The Cakes & Ale Holiday Park is an oasis of calm, where you will find some of the most relaxing holiday homes in Suffolk.

reception@cakesandale.co.uk

01728 831655

Cakes and Ale Holiday Park, Abbey Lane, Theberton, Suffolk, IP16 4TE

About Cakes and Ale Holiday Park

The Cakes & Ale Holiday Park is an oasis of calm, where you will find some of the most relaxing holiday homes in Suffolk.

Set in 40-acres of pristine grounds in the Heart of the Suffolk Heritage Coast, our holiday homes provide the ideal base from which to discover and explore the many charming nearby villages and stunning countryside, away from the stresses and strains of everyday life.

Our park follows a natural, organic layout, guided largely by the roads left over the WWII US air base that once occupied the site, with an average of just ten pitches per acre. (By contrast to those “other” holidays parks with the conventional “grid system” that squeeze in the maximum allowable 40 holiday homes per acre.)

A family business

Owned and run by Fergus Little, Cakes & Ale is one of three holiday park businesses within the family. Fergus’s father, Peter, first established Cakes and Ale in the 60’s, and now devotes his time to running the Moon and Sixpence Holiday Park, near Woodbridge, The Priory Park, a 100-acre site near Ipswich, is now owned and run by Fergus’s brother James.

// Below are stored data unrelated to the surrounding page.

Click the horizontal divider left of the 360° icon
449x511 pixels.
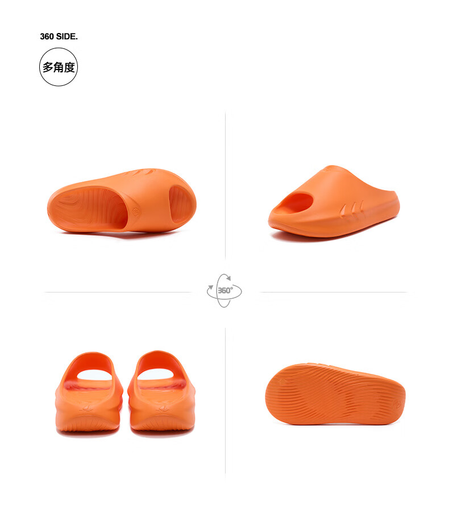pos(118,292)
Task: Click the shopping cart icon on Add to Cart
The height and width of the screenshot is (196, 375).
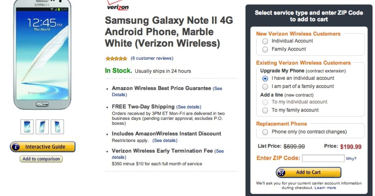Action: click(282, 172)
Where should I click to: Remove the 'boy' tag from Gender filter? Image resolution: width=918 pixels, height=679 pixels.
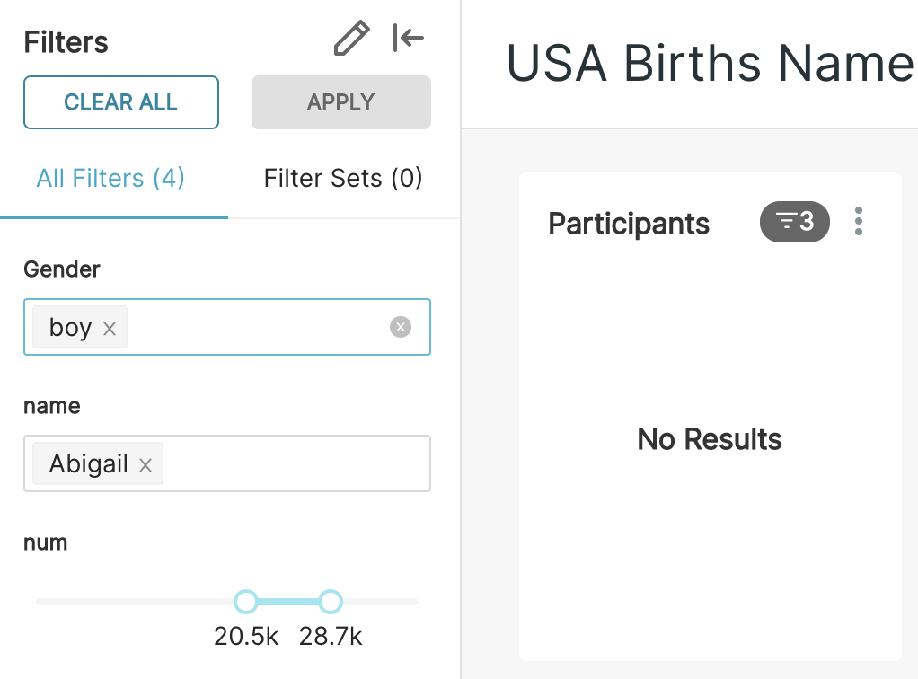(x=110, y=329)
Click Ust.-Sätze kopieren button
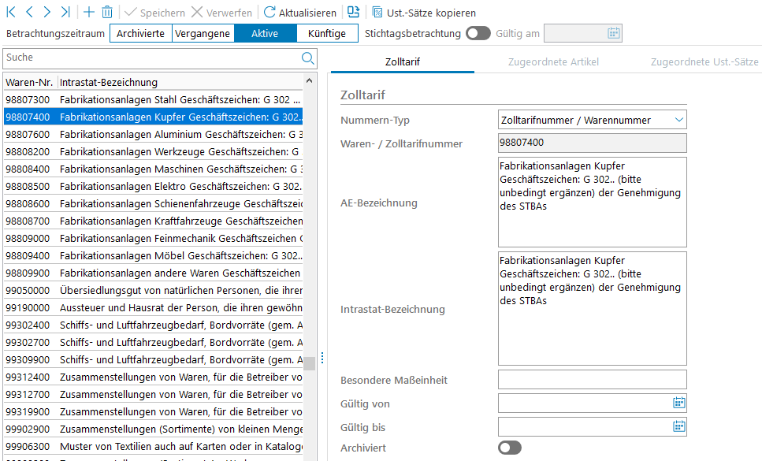762x461 pixels. [x=424, y=13]
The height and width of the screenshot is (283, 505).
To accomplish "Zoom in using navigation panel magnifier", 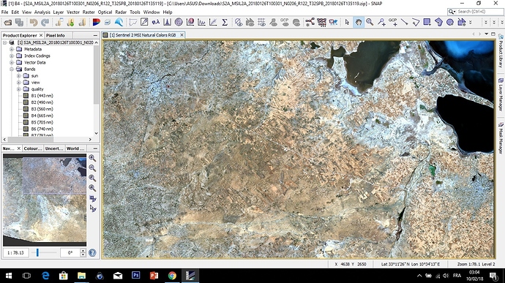I will click(92, 158).
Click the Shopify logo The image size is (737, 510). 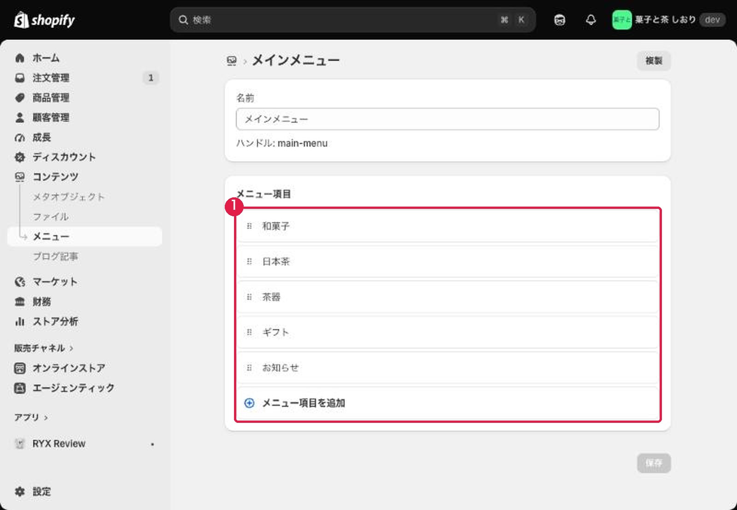tap(44, 20)
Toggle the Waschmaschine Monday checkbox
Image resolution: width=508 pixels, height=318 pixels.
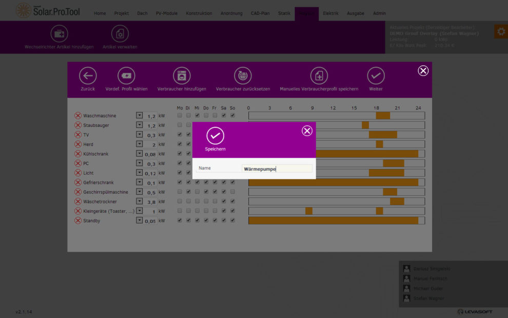(180, 116)
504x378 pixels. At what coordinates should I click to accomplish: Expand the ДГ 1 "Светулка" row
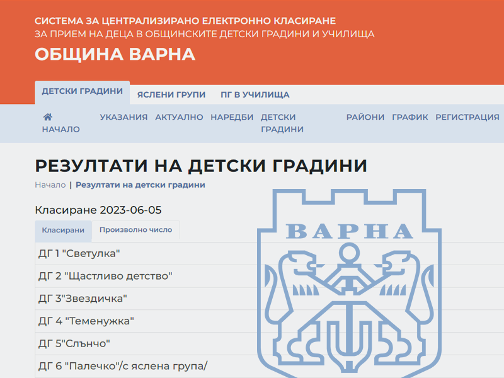[x=79, y=253]
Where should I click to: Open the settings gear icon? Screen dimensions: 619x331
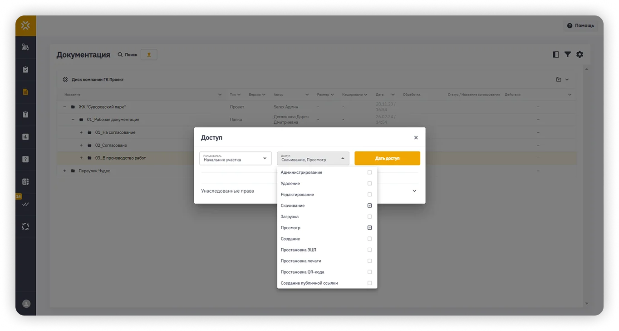point(580,55)
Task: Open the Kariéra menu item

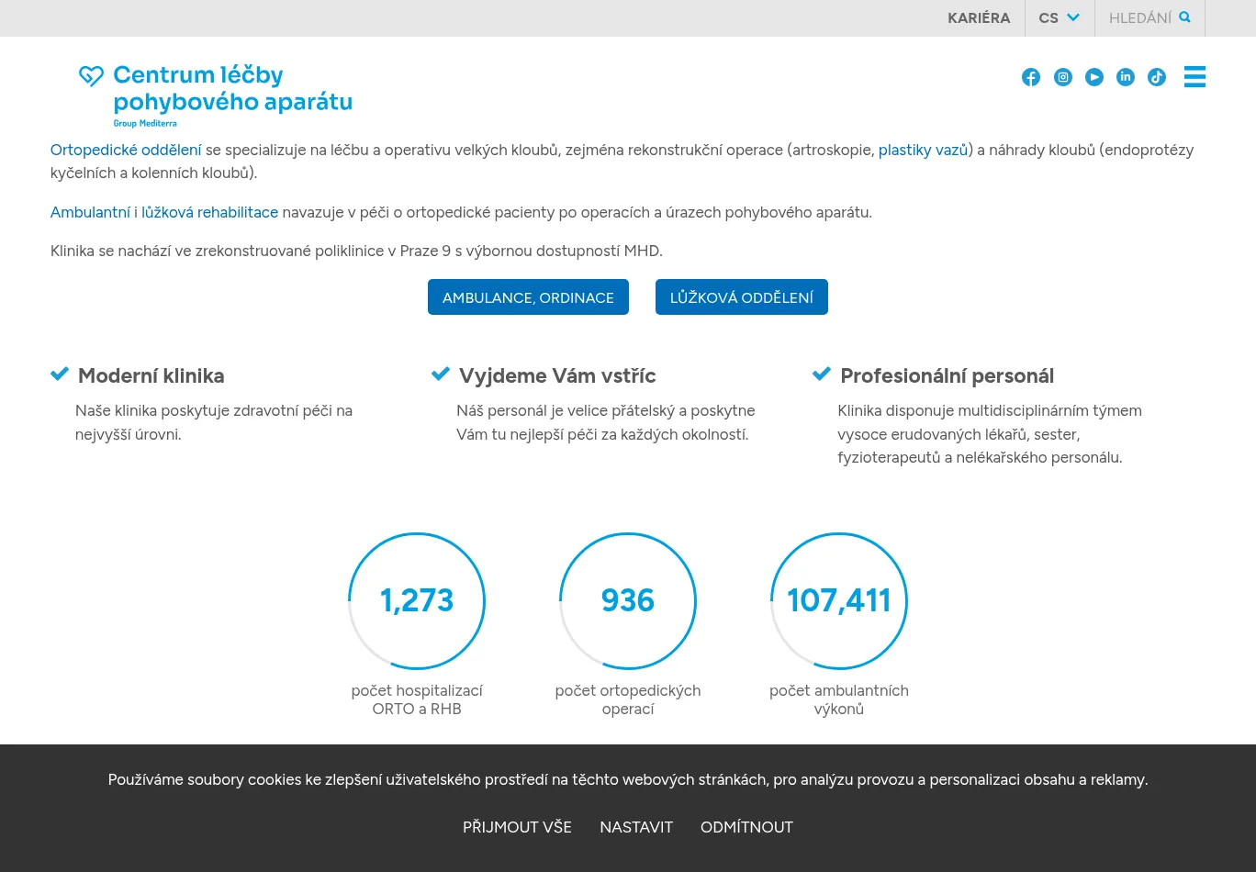Action: (x=979, y=18)
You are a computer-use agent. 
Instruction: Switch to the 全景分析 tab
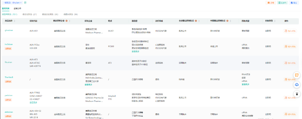click(x=17, y=8)
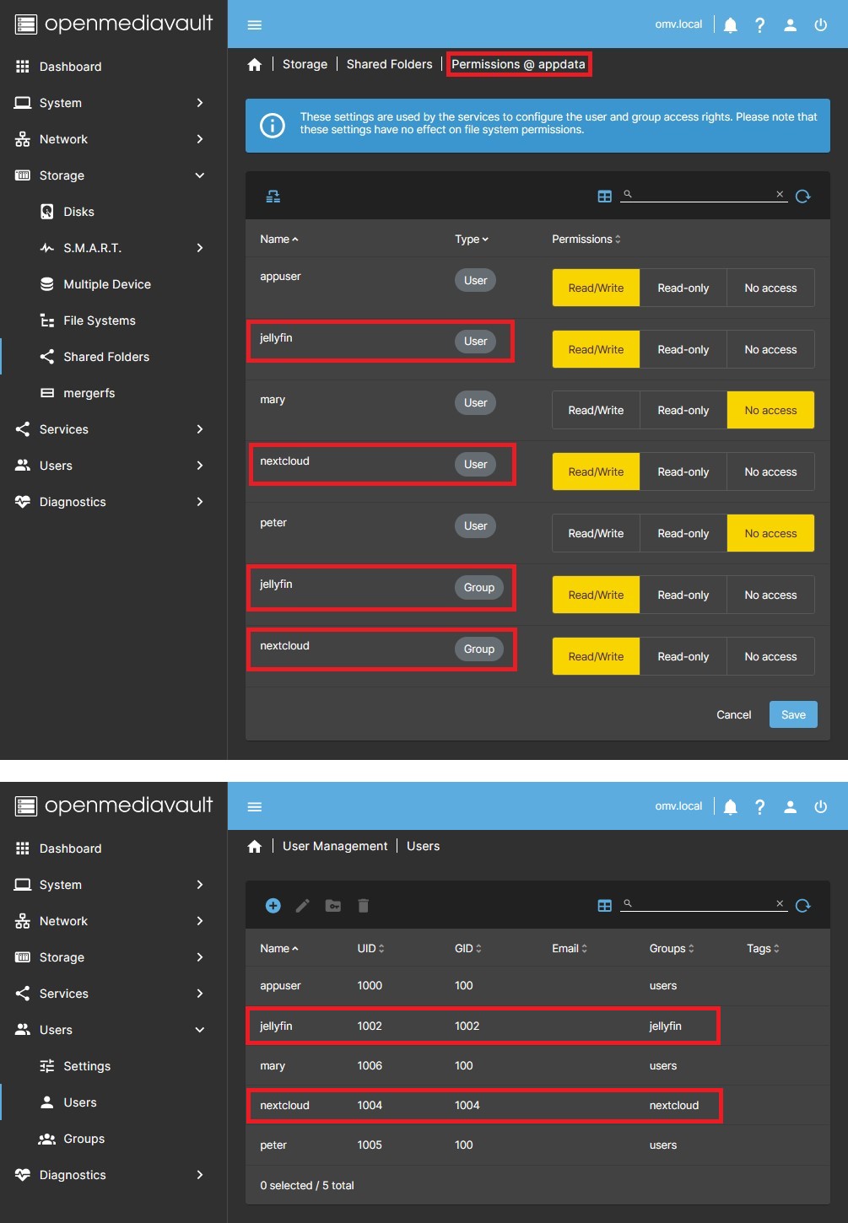Image resolution: width=848 pixels, height=1223 pixels.
Task: Click the shared folder permissions icon beside the pencil
Action: [x=333, y=905]
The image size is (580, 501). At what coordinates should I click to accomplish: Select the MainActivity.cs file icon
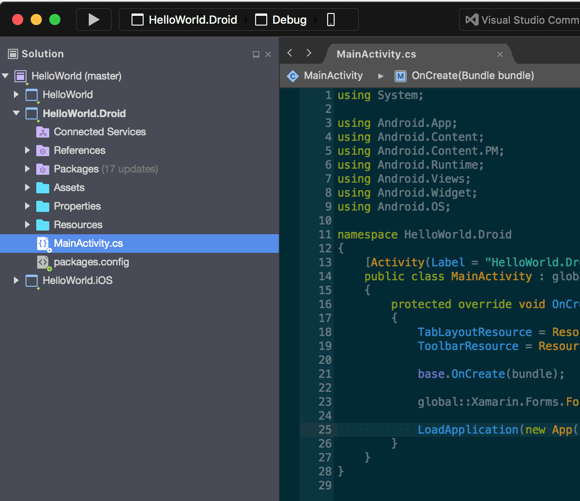pos(43,243)
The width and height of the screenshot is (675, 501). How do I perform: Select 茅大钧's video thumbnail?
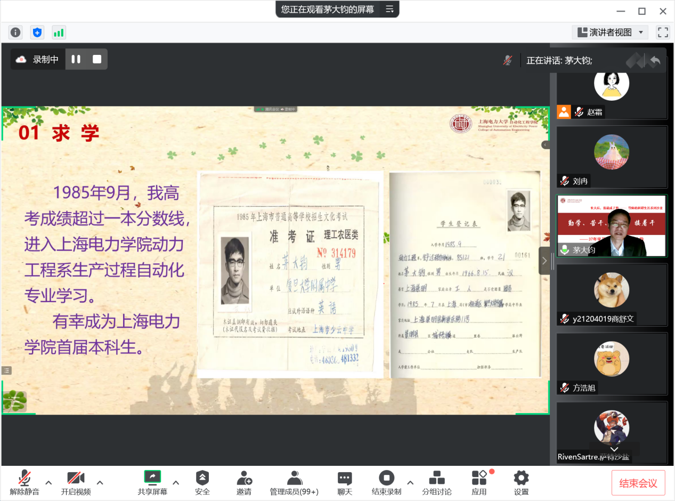point(612,225)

All three sites are run in a hands-on manner – not from a glass-walled corporate office on a business park somewhere. You’ll see Fergus on site most days to welcome visitors and personally deal with any query that you may with any aspect of your holiday home.

The welcome extends to your faithful friend too, as we are a dog friendly holiday park.


Why are we called “Cakes and Ale”?

The simplest answer is that, simply, “cakes and ale” are synonymous with the good life!

The first known use of the phrase in this context is in Shakespeare’s Twelfth Night, when Sir Toby Belch says “Out o’ tune, sir: ye lie. Art any more than a steward? Dost thou think, because thou art virtuous, there shall be no more cakes and ale?” This remark gave the title to the novel ”Cakes and Ale” by William Somerset Maugham, alleged to be a thinly-veiled satire of contemporary novelists Thomas Hardy and Hugh Walpole, exposing misguided social snobbery.